As if she could sense that I was a woman on the verge, Mitski started singing her ode to soulless work: Working for The Knife.
I cry at the start of every movie…
My eyes immediately fill with tears.
I guess ‘cause I wish I was making things too…
I am openly weeping.
But I’m working for the knife.
The entire Gen Z audience goes woooo.
And here’s the thing- I hope it is woo for them. I hope it’s woo for me too! I hope I can continue to hold these challenging money-job chapters lightly and reserve some strength and energy for my own work too. I hope the balance, the non-linear, ever-changing balance, continues to tip more and more in the favor of doing more of my art for more of my money. The nannying job ended on Friday. That night I got 10 hours of sleep, my period (…), and a voiceover check that let me breathe deeply. Yesterday I got a $68 massage at YOLO Foot Spa, scrubbed my house top to bottom, did 4 loads of laundry and felt like a new woman. There will be more shitty jobs (hopefully fewer and further between), but there will also be ones I love. There was a before the pandemic, but there is also an after. Maybe one that’s so great we can’t even imagine. Who knows! But we- I- have got to leave space for the possibility.
How We Survive
Hannah Rehak is another OG Honeypot contributor, and wonderful Chicago person who is now in New York! For more things Hannah, check out her website at hannahrehak.com.
A year and a half ago I was in the deep throes of a crush. I wrote an essay about it and asked two incredibly talented friends to add a score and animation. According to my emails, the short we made was all finished by January 2023.
At the time, I wanted to share How We Survive only once the crush was over, or once the world was better, or maybe once it didn’t feel so possible that I’d be caught in my feelings before I was ready to answer for them.
I should have known better. As it turns out, crushes have a way of laying dormant rather than disappearing completely, the world is still what it is, and I am pretty sure I was caught in my feelings many, many times over.
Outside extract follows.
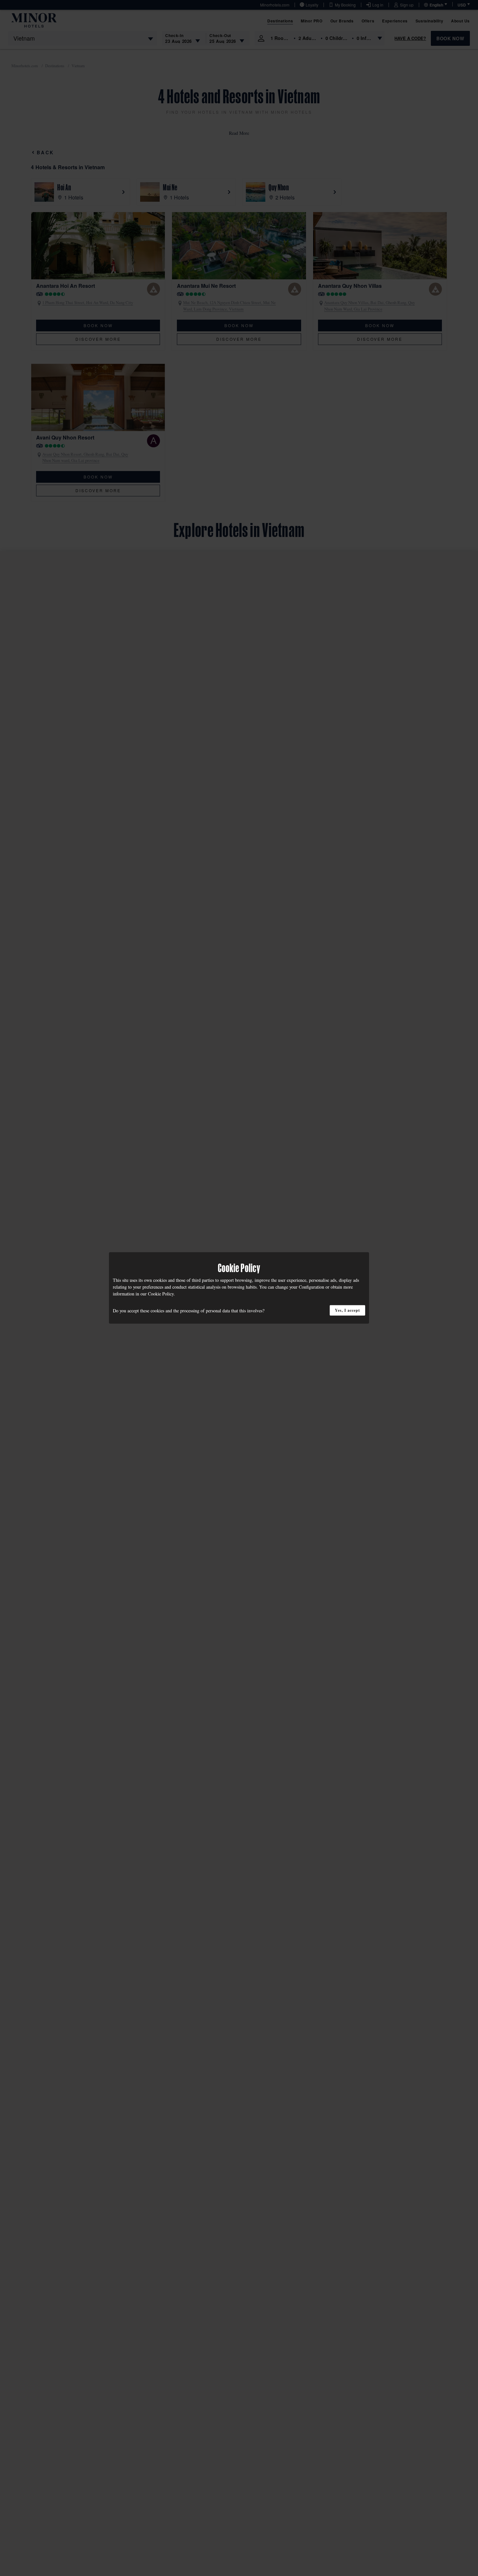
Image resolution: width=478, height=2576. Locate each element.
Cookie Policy (161, 1294)
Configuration (311, 1287)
But the reason I’m now sharing How We Survive has less to do with those revelations and more to do with the fact that The Honeypot is back! And with it, some courage on my end inspired by Olivia and a renewed taste for emotional exhibitionism.
I hope you enjoy it.
How We Survive by Hannah Rehak
Music by Patrick Budde, Animation by Will Sonheim
That’s a wrap on March, my friends! Happy Easter to those who celebrate, and Happy Almost April Fools to all. Today I’m taking a clowning class (!) and hoping that it will feel like a gift for my performer self! At the very least, it’s an opportunity for bravery points. At the very most, who knows!